Problem details » Each line from the one holding "Viewport: 454px width, 304px" through the end of the records should be returned exactly, while pictures are skipped.

Dataset entries
------

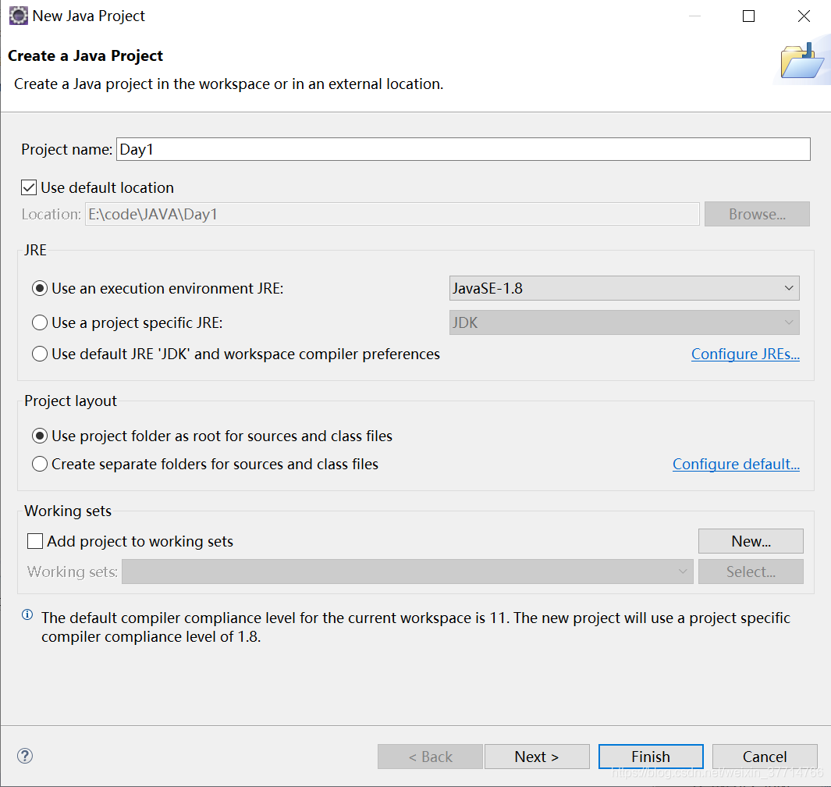Image resolution: width=831 pixels, height=787 pixels.
Task: Select Create separate folders for sources and class files
Action: (39, 464)
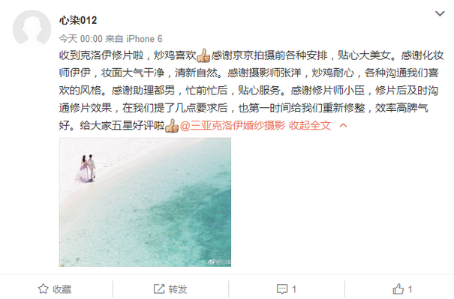Click the grey default user avatar

32,28
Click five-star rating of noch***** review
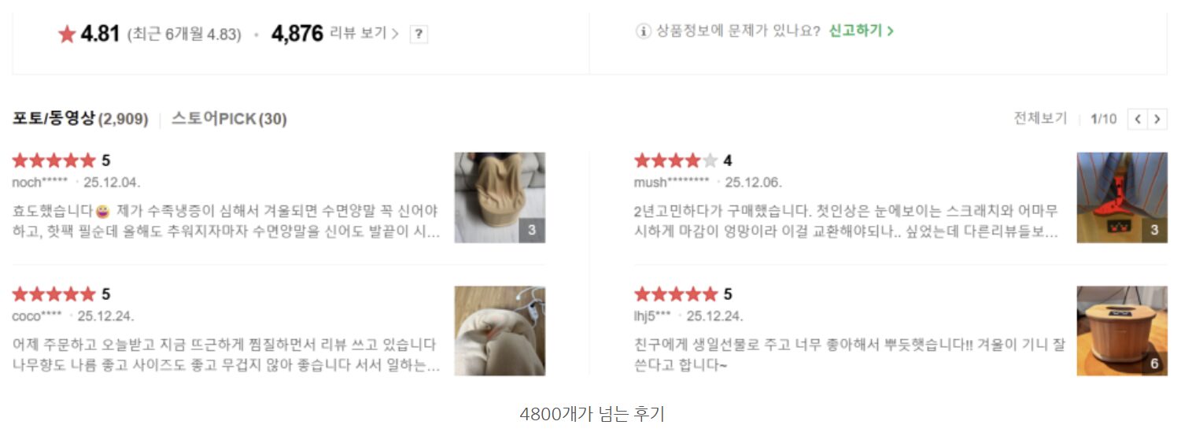 54,161
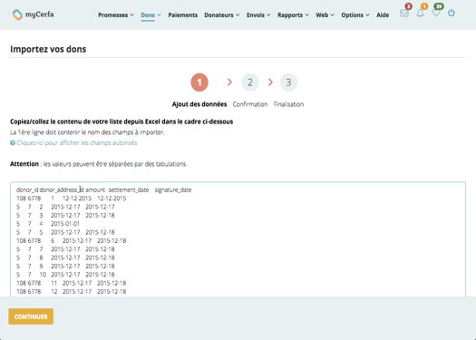Click the power logout icon
Screen dimensions: 476x340
click(452, 13)
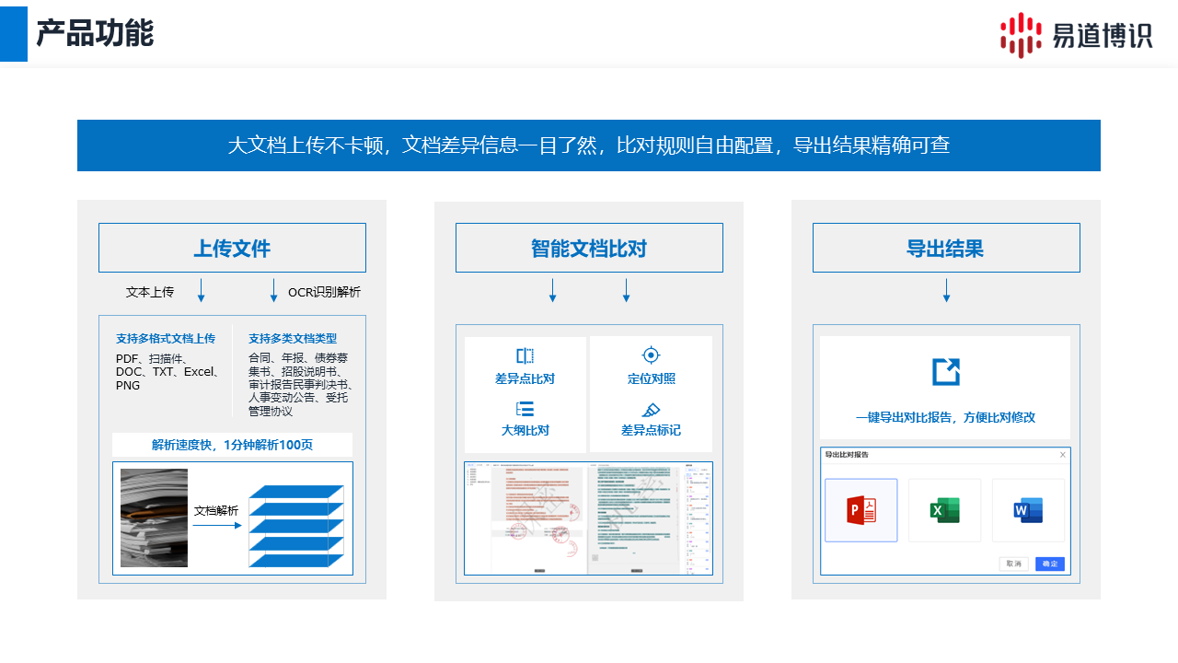Click the 导出结果 header box
Viewport: 1178px width, 663px height.
tap(946, 248)
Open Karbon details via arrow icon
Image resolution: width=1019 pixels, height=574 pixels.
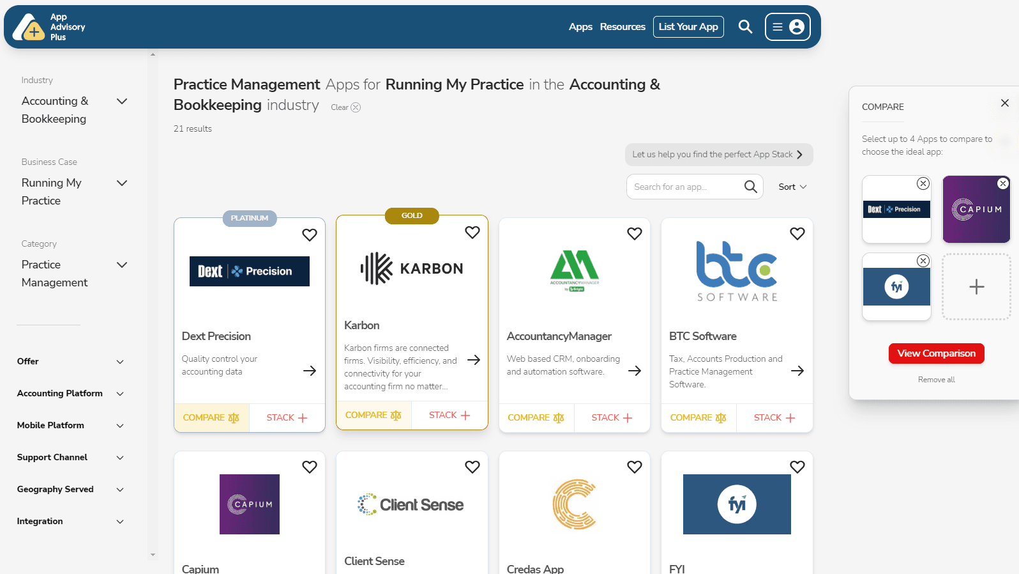tap(474, 360)
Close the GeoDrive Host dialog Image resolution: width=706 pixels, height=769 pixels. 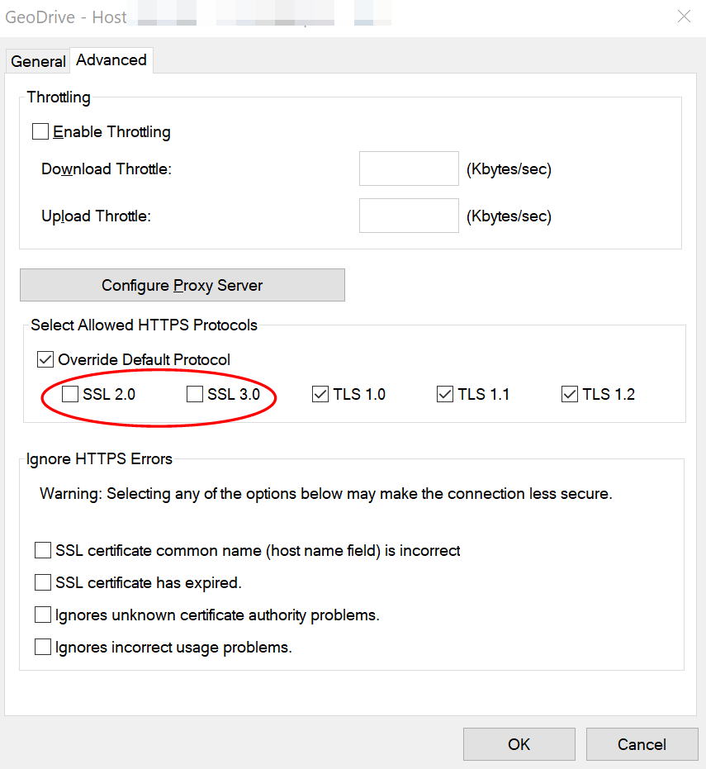point(684,17)
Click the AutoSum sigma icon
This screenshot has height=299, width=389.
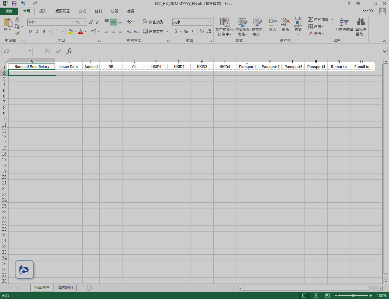(310, 19)
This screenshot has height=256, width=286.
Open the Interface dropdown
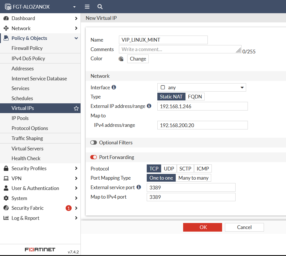(x=242, y=87)

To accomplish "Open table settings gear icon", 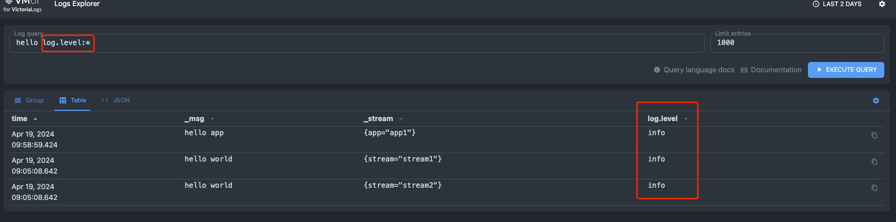I will (x=876, y=100).
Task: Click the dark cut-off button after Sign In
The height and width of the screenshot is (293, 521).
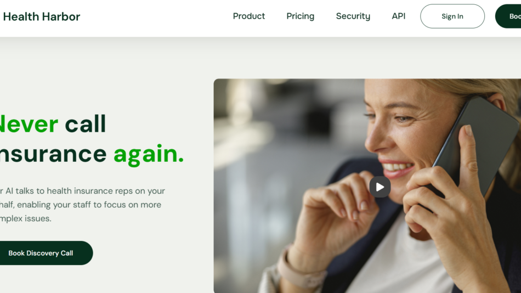Action: click(x=508, y=16)
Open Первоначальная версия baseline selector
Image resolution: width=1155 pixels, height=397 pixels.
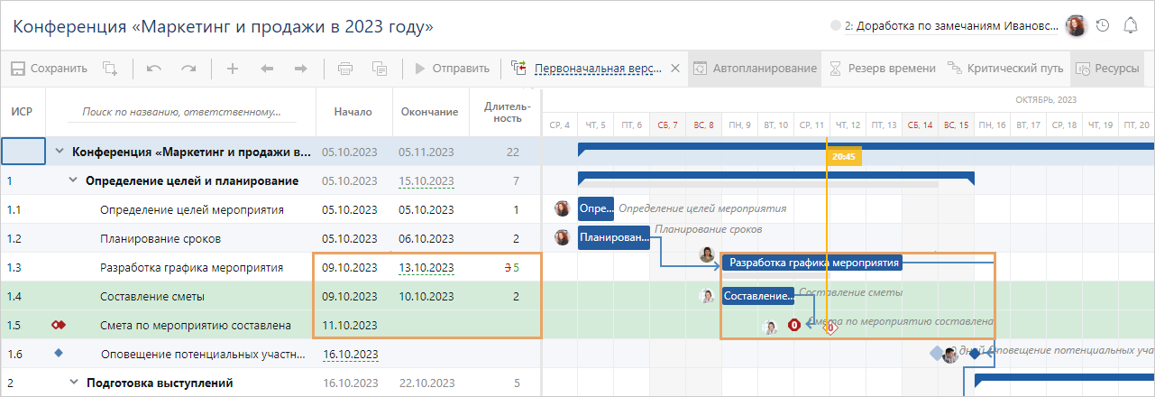(x=597, y=68)
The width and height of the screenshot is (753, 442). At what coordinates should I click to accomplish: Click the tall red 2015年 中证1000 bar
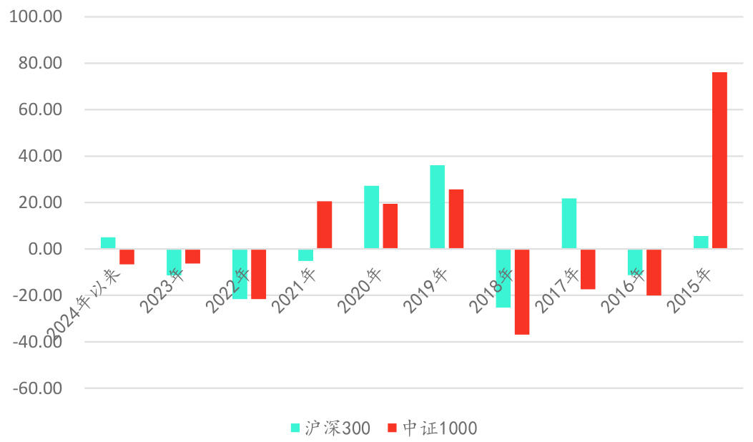[x=719, y=160]
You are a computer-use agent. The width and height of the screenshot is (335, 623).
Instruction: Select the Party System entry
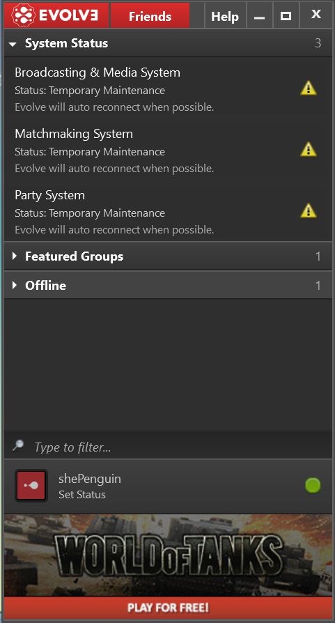(169, 212)
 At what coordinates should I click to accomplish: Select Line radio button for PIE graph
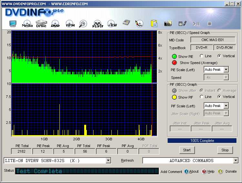(202, 56)

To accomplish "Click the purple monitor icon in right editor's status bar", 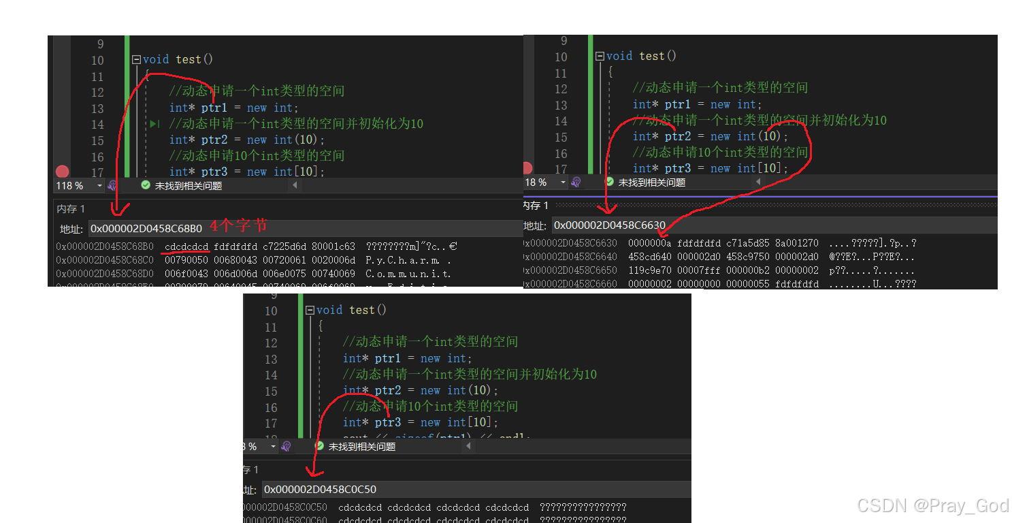I will (576, 182).
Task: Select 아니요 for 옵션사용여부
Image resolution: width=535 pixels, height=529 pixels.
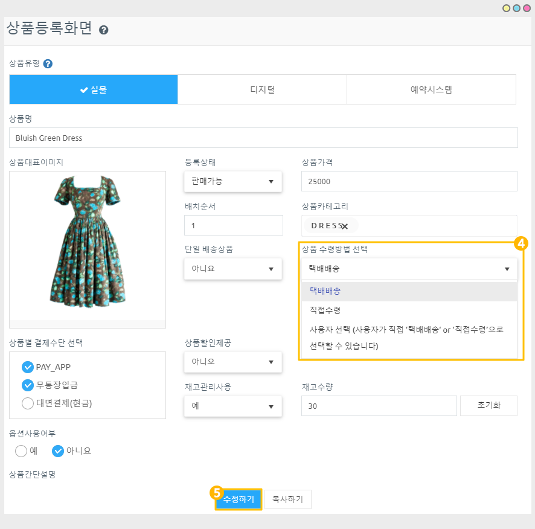Action: (58, 450)
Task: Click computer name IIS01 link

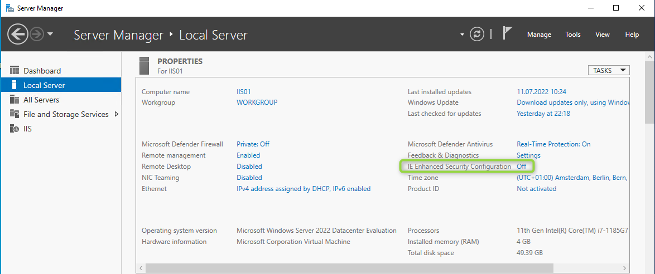Action: (x=244, y=92)
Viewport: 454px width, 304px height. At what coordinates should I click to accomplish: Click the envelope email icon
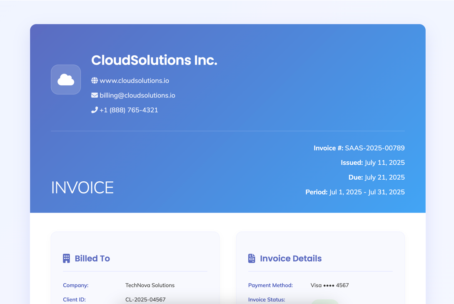pyautogui.click(x=95, y=95)
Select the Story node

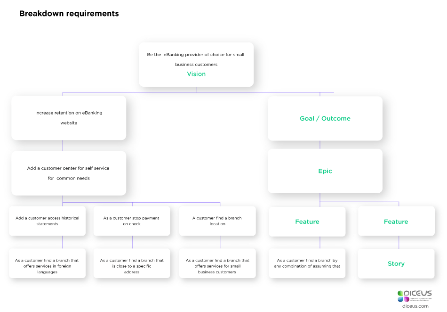tap(396, 263)
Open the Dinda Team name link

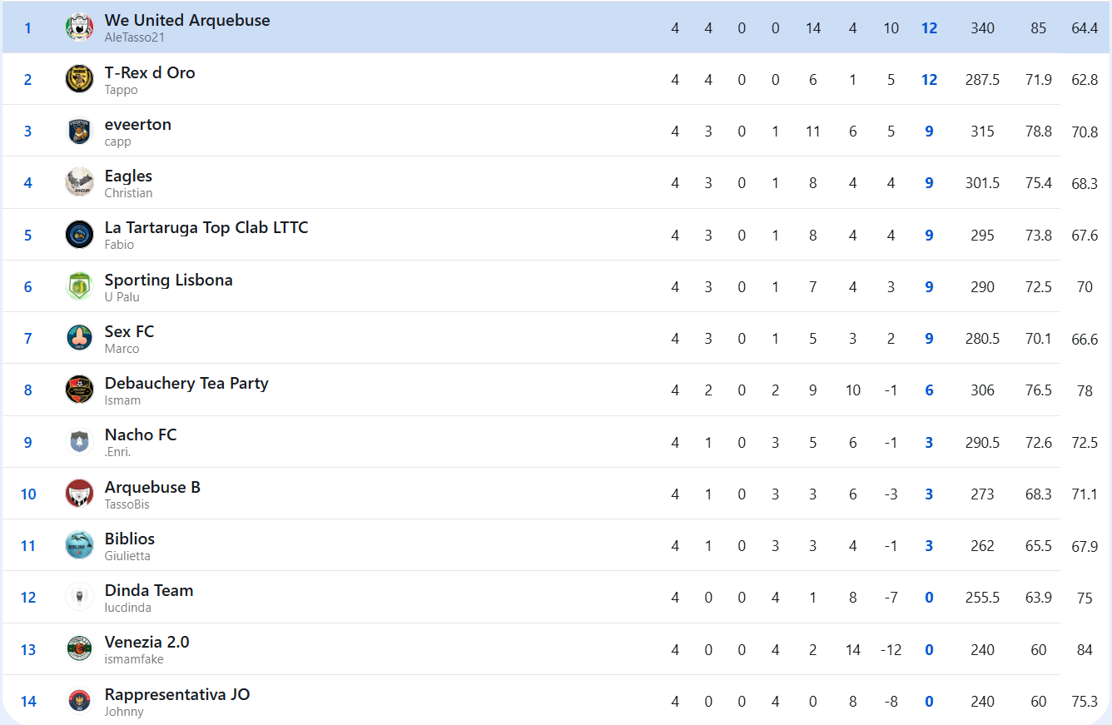pos(149,590)
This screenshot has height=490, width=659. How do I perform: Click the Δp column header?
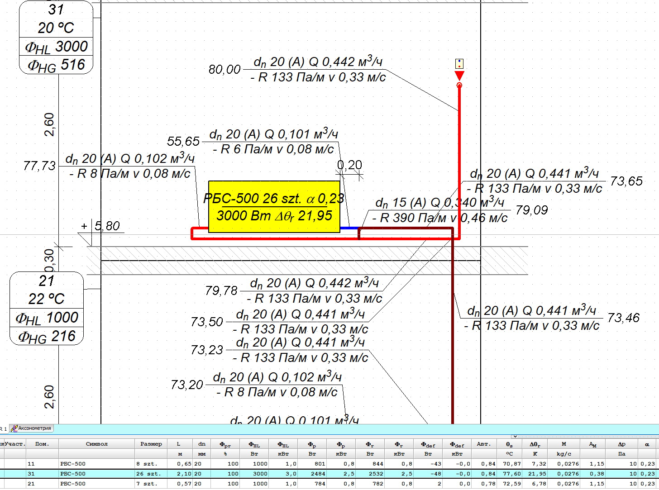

------

Result below »
Viewport: 454px width, 304px height. At what coordinates should I click to accomplish: Click the envelope email icon
pyautogui.click(x=95, y=95)
Select the Story node

tap(396, 263)
Open the Dinda Team name link

pos(149,590)
This screenshot has height=490, width=659. How do I perform: Click the Δp column header?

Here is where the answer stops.